Coprolites are lumps of faeces that have been preserved well enough to have mineralised into rocks and become fossils. The largest known ancient coprolite almost certainly came from a T. rex. It’s known as the ‘Saskatchewan coprolite’ after the location in Canada where it was uncovered. The high percentage of bone matter helped preserve the coprolite and also reveals it to be a meat-eater’s. At over 30cm long, the only carnivorous beast big enough to produce such an offering in the area 65.5 million years ago was T. rex itself. As the original scientific paper describing it says, this is indeed a king-sized coprolite!

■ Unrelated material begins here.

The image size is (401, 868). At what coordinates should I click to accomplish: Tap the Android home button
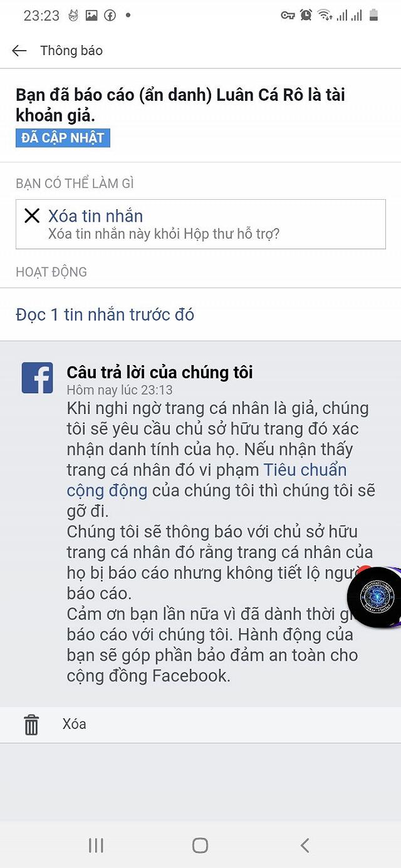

Coprolites are incredibly valuable to researchers trying to find out about the natural world millions of years ago. They give a snapshot into the life of whoever produced it, and can inform us about entire ecosystems. Thanks to some titanosaur-pats from the Late Cretaceous for instance, we know some dinosaurs ate grass. This was a rather surprising find as we used to think grasses evolved a whole 10 million years after the dinosaurs were killed off. Knowing grasses were around much earlier than we thought might change the way we look at other fossils from that period—perhaps they were grazers too.

We can learn something about the health of dinosaurs from their poop. Coprolites from the early Cretaceous period have been found containing tiny worm eggs and some curious cysts. These cysts may be a sign that the original ‘donor’ (sadly we don’t know their identity) was infected with a gut parasite related to a rather nasty one which infects 50 million people today, called Entaemoeba histolytica.

Illustration by Michael B. H. / Wikipedia
Illustration by Michael B. H. / Wikipedia

More recent coprolites can even provide us with the DNA of extinct species. The Shasta ground sloth was a bear-sized mammal that lived tens of thousands of years ago in what is now Western USA. Through careful extraction techniques, researchers isolated DNA not only from the sloth’s foodplants but also the sloth itself, an incredible accomplishment.

Coprolites may have started out as waste, but within them are hidden secrets about worlds long lost to the mists of time.


1. So much for dinosaur poop, but what about pee? There may be evidence of that in the form of some ‘bathtub shaped depressions’ that can’t be explained geographically.

2. It’s very unlikely we’ll be able to obtain dinosaur DNA from coprolites, or any other source for that matter. DNA degrades rapidly with a half-life of 521 years, so the amount found even in a large, perfectly preserved sample would be unusably small even after a million years, let alone 65 million!